BEGIN Information

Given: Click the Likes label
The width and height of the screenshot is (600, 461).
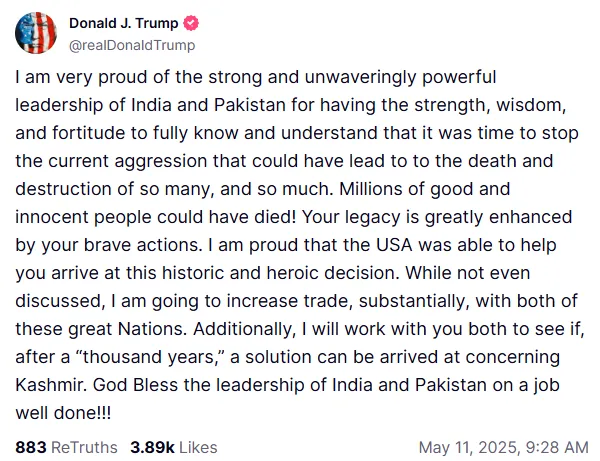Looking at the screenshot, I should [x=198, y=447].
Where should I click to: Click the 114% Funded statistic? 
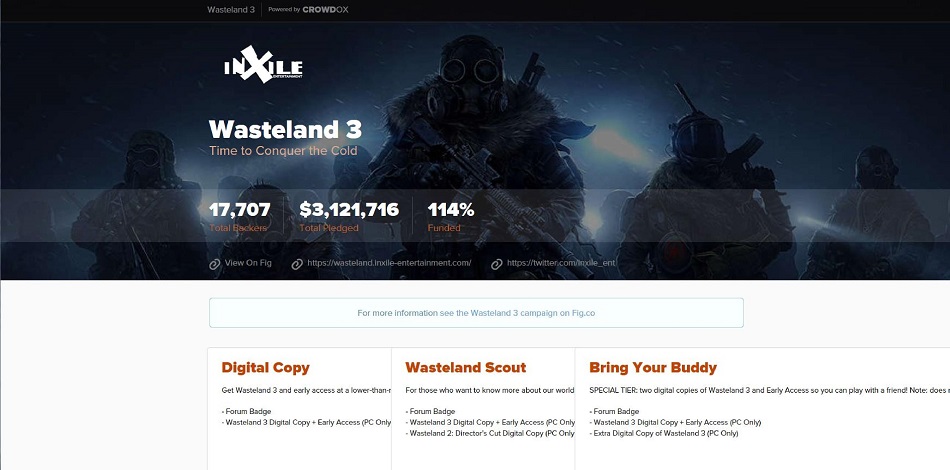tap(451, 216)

END Information

Exercise details> Only an exact copy of the records, free of images, belongs in the answer.

Worked solution>
Given: Click the Likes label
The width and height of the screenshot is (600, 461).
Looking at the screenshot, I should [x=198, y=447].
Where should I click to: Click the 114% Funded statistic? 
tap(451, 216)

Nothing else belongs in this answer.